Um cuidado deve ser tomado: a ideia de poder apresentada por Burger não deve enfatizar o ego – problema constante na mágica mundial, inclusive em âmbito histórico em que disputas e rivalidades entre mágicos fazem parte da realidade e da construção do imaginário. Pelo contrário, o poder em Eugene está no âmbito do relacionamento do mágico com os espectadores e não só na pura demonstração de um ser que detém um segredo que o outro não detém. Na verdade, a própria ideia “produzir suas maravilhas” só é possível se o mágico desconstrói sua pomposidade. Toda a teoria eugeniana tem uma abordagem de como se relacionar com o público, em uma espécie de apresentação que é um ritual com participantes e não simplesmente pessoas que assistem passivamente um ser superior que detém um segredo. Além disso, a mágica atua no âmbito do real, mas no simbólico é que está inserida a ideia de poder. Se este conceito aprofundar o seu ego, é na verdade destruidor. Vale ressaltar também que mesmo quando um mágico é vítima ou testemunha, ele tem acesso a um poder que normalmente não se tem, pois, na realidade externa, é sempre capaz de presenciar aquilo que um não-mágico não presencia e é um feito impossível.

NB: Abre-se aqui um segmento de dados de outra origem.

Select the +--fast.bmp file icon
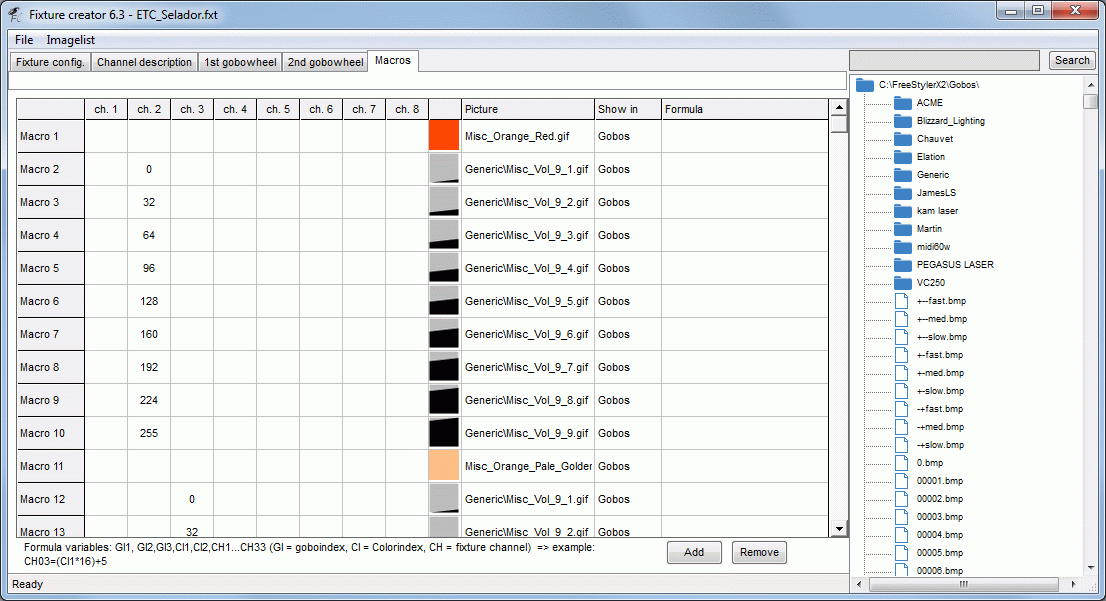coord(901,300)
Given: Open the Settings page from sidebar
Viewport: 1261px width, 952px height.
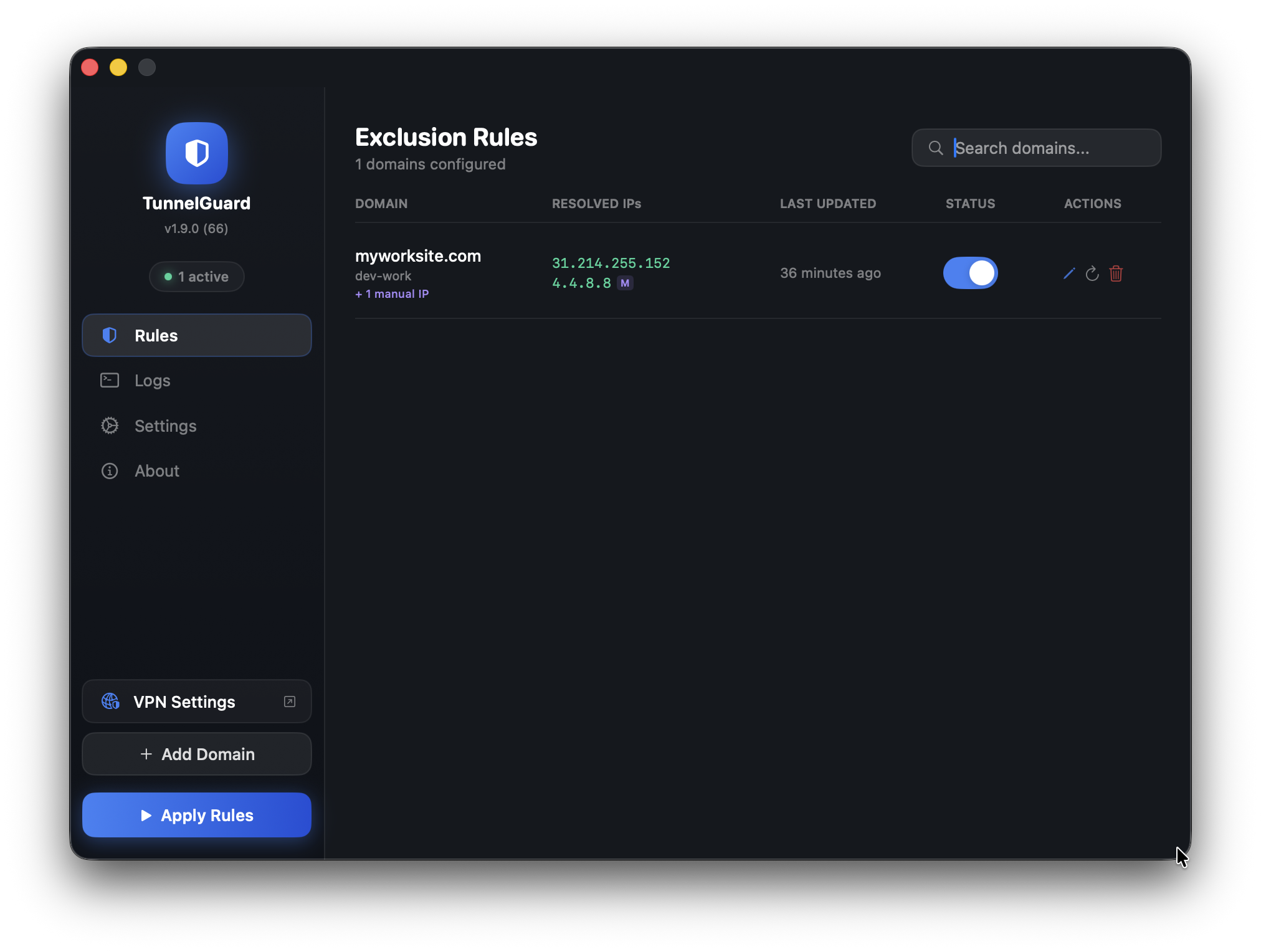Looking at the screenshot, I should 165,426.
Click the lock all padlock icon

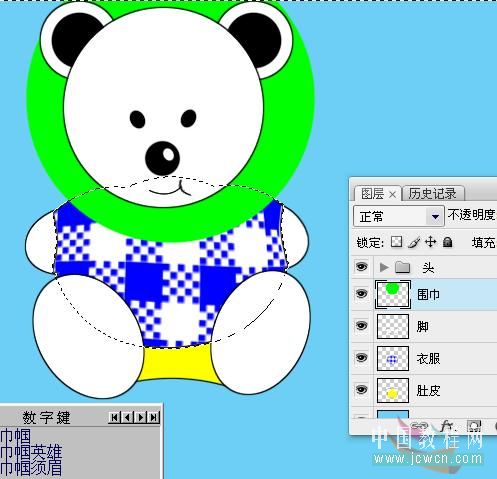tap(447, 242)
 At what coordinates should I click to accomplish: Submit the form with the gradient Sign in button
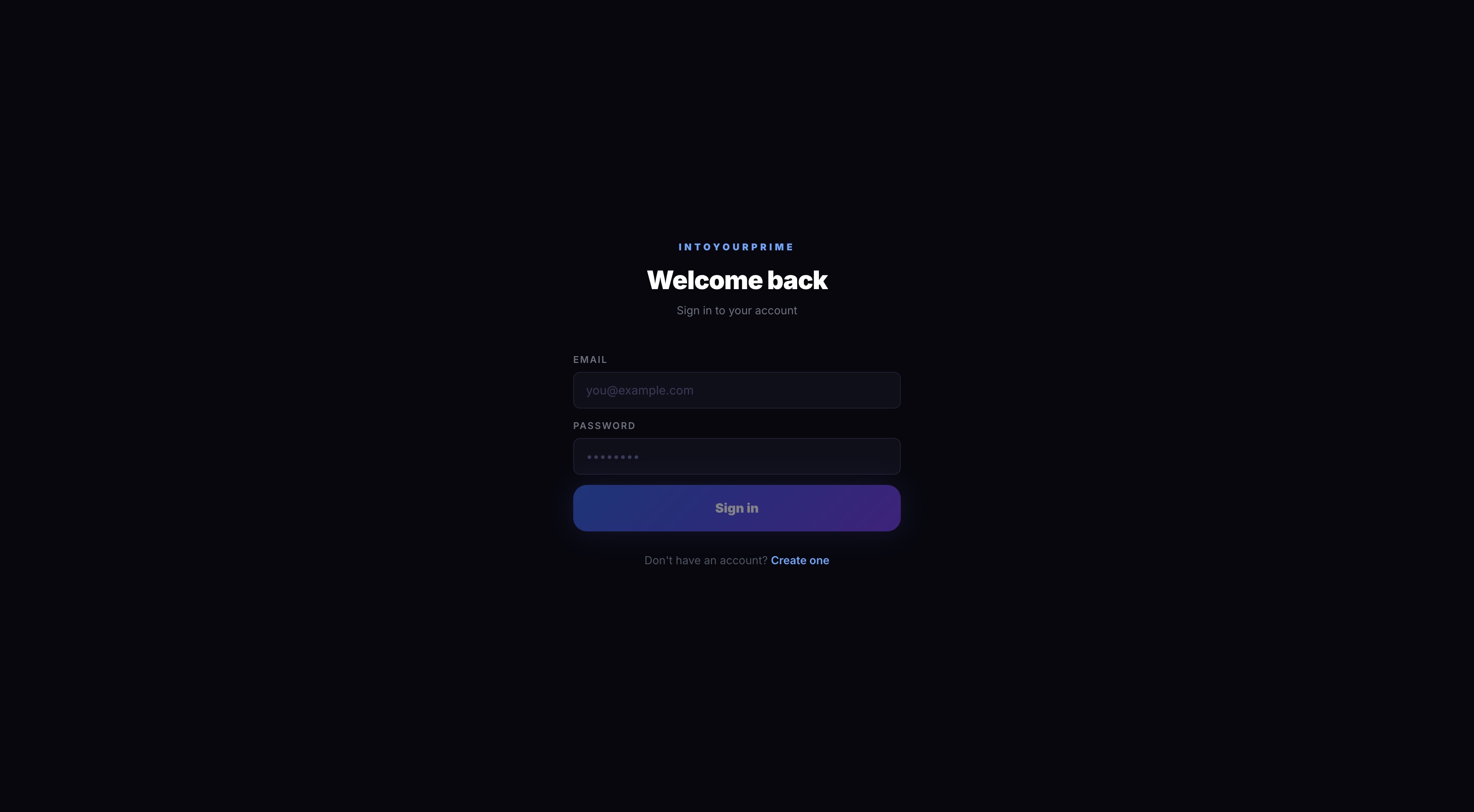click(737, 508)
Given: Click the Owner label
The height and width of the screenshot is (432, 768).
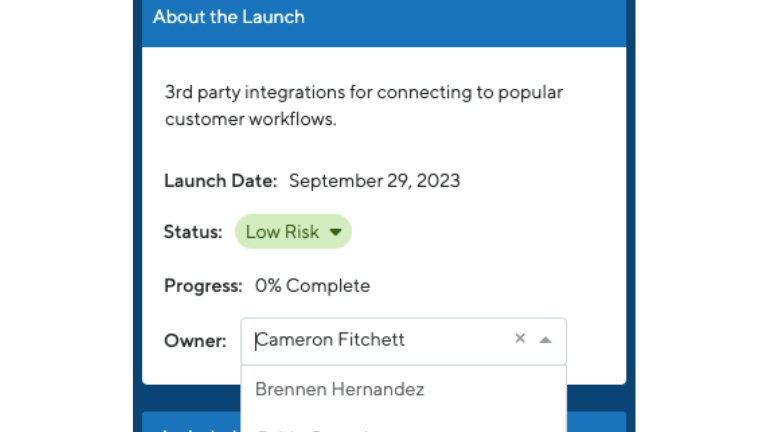Looking at the screenshot, I should pyautogui.click(x=195, y=340).
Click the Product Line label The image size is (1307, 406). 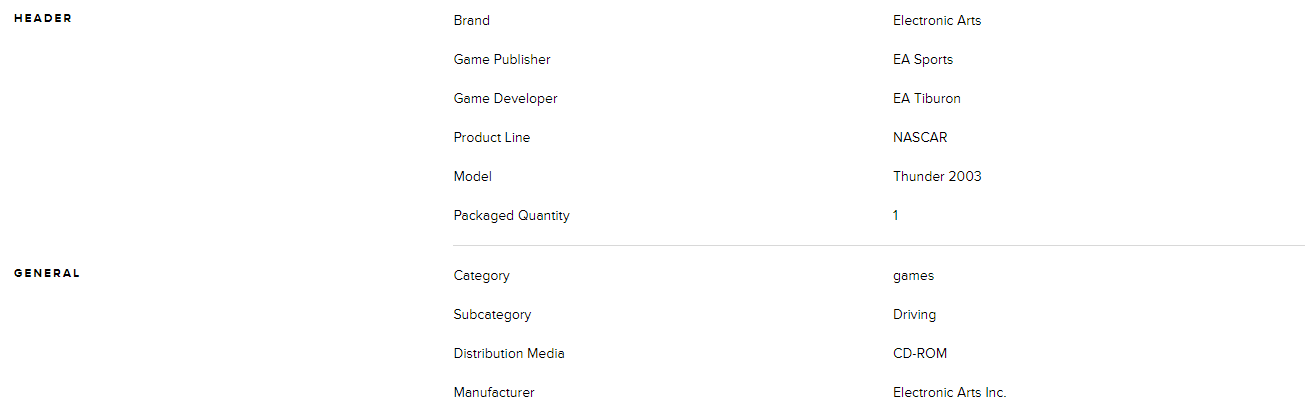tap(491, 137)
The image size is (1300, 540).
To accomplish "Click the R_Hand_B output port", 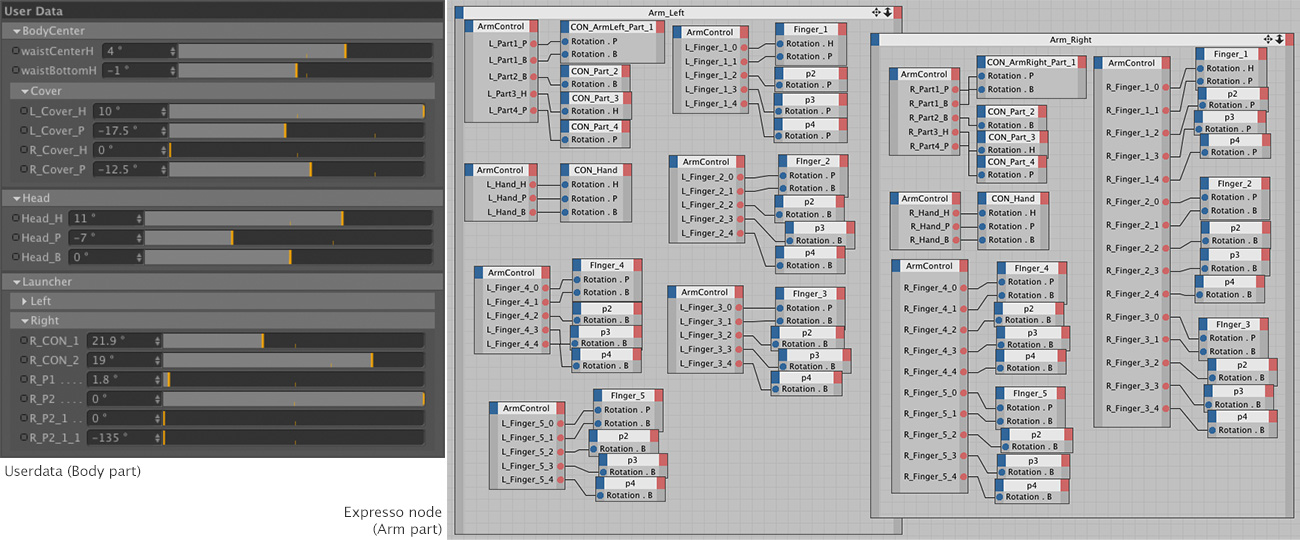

Mas a mágica pode nos ensinar a viver sem culpa, a desconstruir lógicas cristãs inseridas em nossa psiquê, de tal maneira que podemos apontar uma contradição – dialética. Na trilogia dos diálogos (Diálogos sobre o segredo: uma análise marxista sobre a revelação de mágica; Diálogos sobre a originalidade: uma perspectiva marxista sobre a criação na mágica e Diálogos sobre a vestimenta: uma perspectiva marxista sobre os símbolos da mágica) apontei como a mágica é uma arte que tem dialogado e se aliado com as ideologias dominantes. Eugene Burger, contudo, parece nos mostrar com uma frase que há um caminho possível por meio da dissidência e da transgressão. Se – conforme essa análise semiótica e psicoanalítica que apresento – há algo na mágica intrinsecamente anticristã, a mágica atua de um lado em uma esfera dominante – capitalista, aliada de camadas sociais favorecidas e dos ideais da publicidade – e de outro com uma lógica interna que é dissidente – anti religiosa e não cristã. Nessa esfera contraditória, pode estar uma enorme potência de desconstrução artística, pois se nos apegarmos ao lado da mágica que é contra-corrente (tal como apresentei sobre a varinha como um símbolo de sátira da nobreza), talvez a mágica possa agir contrária aos ideais dominantes e, assim, ser mais relevante socialmente.
1: Mastering the art of magic, coletânea de booklets do Eugene Burger. O trecho está presente no Intimate Power, na coletânea p. 123.